Benjamin will turn six years old next week-six years old! I remember when he was only six days old, confined to his NICU bed as my arms still ached to hold my first born for the first time.

I remember when he was six weeks old, only recently home from the NICU and (unbeknownst to us) with a heart surgery only two weeks away.

I remember when he was six months old, my little cuddler who loved to nurse, and his plump little arms and legs full of rolls that resembled the Michelin Man!

When my son was only six days old, I felt so lost and bewildered. I had no idea what the next six days would hold, or the next six weeks, and certainly not the next six years! All I knew was that we had begun a completely unexpected journey into "Holland," and I was scared. 

There are so many things I know now six years later that I didn't know then. I wish my 33 year old self could go back in time and assure my 27 year old self that in the midst of the challenges and heartache, everything really was going to be OK. I would have told her that the journey forward would be full of discovery about her beautiful son, about herself, about life, and most importantly, about God. I would tell her that healing would come, and joy would come, and incredible testimonies would take place. I would tell her that the love she felt for this helpless little baby she only barely knew would continue to grown in strength and intensity, and she would not be able to imagine life without the little miracle in front of her. I would tell her it was OK to grieve and cry and that God would meet her in powerful ways in the midst of her pain. I would tell her stories of the little boy Benjamin would become because now I know...

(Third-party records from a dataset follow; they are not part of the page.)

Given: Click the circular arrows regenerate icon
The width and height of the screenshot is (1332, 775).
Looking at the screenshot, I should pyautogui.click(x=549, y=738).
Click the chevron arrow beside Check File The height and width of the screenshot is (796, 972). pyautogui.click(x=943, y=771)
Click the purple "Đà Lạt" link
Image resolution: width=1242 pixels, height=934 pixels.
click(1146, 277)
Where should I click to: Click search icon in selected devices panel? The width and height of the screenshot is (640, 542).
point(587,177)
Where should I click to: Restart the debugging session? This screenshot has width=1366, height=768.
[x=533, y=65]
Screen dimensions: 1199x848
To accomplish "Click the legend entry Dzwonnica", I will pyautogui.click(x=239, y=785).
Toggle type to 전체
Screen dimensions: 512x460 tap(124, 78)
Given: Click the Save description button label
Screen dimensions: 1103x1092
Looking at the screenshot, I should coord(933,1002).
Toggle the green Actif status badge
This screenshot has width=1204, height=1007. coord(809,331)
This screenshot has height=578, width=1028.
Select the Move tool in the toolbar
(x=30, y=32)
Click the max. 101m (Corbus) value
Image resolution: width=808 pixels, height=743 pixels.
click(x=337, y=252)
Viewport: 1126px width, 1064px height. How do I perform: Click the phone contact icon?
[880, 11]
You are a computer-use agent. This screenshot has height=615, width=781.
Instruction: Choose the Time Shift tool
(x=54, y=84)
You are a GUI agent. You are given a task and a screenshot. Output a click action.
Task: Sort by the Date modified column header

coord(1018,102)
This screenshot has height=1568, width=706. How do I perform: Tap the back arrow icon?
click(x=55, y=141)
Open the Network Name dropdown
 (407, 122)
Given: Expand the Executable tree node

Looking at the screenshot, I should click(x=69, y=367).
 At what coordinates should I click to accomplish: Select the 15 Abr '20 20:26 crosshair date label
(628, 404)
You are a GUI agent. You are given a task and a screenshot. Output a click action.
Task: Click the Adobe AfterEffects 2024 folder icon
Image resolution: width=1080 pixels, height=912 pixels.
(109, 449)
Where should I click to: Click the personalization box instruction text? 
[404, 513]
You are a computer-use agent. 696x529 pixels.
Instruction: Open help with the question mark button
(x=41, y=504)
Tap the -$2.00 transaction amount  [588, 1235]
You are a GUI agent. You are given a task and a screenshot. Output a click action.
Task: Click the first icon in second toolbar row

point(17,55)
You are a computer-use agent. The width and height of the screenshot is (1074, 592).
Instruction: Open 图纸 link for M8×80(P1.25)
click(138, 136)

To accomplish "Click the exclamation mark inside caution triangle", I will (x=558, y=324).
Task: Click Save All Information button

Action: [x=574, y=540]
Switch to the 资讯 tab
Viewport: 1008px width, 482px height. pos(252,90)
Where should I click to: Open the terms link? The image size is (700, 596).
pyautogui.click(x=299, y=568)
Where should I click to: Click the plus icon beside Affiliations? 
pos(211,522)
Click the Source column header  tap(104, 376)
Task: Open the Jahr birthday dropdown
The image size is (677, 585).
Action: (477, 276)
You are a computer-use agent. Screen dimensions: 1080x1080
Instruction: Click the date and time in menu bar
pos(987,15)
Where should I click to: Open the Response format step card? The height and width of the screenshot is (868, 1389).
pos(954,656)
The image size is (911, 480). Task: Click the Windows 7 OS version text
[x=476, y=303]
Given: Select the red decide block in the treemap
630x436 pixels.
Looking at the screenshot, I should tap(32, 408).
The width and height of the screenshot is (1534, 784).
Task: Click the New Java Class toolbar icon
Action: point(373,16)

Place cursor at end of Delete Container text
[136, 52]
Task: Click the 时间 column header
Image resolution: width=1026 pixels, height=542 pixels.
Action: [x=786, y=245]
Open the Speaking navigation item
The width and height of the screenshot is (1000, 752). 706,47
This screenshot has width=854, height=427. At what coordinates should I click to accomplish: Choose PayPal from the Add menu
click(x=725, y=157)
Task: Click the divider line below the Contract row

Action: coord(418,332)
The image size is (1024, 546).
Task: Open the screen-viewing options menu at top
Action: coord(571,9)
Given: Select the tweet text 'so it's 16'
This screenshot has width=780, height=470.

...the contagious smile and full body, affectionate hugs and giggles that have brightened every day...

...the thrill of accomplishment, delight, and thanksgiving as he reaches each new milestone he's worked so hard for...

...the amazing community of people we've had the privilege of meeting as a result of our son having Down Syndrome...

...the little boy who loves music, his See n' Say and stuffed monkeys...

...the eager pre-school student who waits with excited anticipation for his bus to arrive each morning...

...the big brother who paved the way for his little sister Joelle and his soon to arrive little brother Josiah...

...the child of God who so effortlessly connects with the heart of heaven...

...the little playmate who adores his Daddy and his Grandma...


...the son who I love with every fiber of my being and who loves me in return...


...I could go on and on and on. There are so many things I didn't know six years ago that I am so thankful to know now. Have there been challenges? Absolutely--some minor and some profound. (On that note, though, I experience daily challenges with my beautiful, typically-developing, and perfectly healthy toddler!) I didn't know that I would become a stronger person as a result. I didn't know that my marriage would grow even deeper as a result. I didn't know that I would experience the heart of God in ways that I may never have encountered as a result. I didn't know the privilege it would be to raise this amazing little creation named Benjamin...I also didn't know that my broken pieces, put into written form through this blog and now through my book as well, would give me the opportunity to connect with thousands of people across the nation and around the world. To you, my readers, I want to say that I count it a special privilege to be able play a small part in your lives. Thank you for allowing my son and me into your home and into your hearts! 

Happy Birthday, Benjamin! Every day with you gives me reason to celebrate!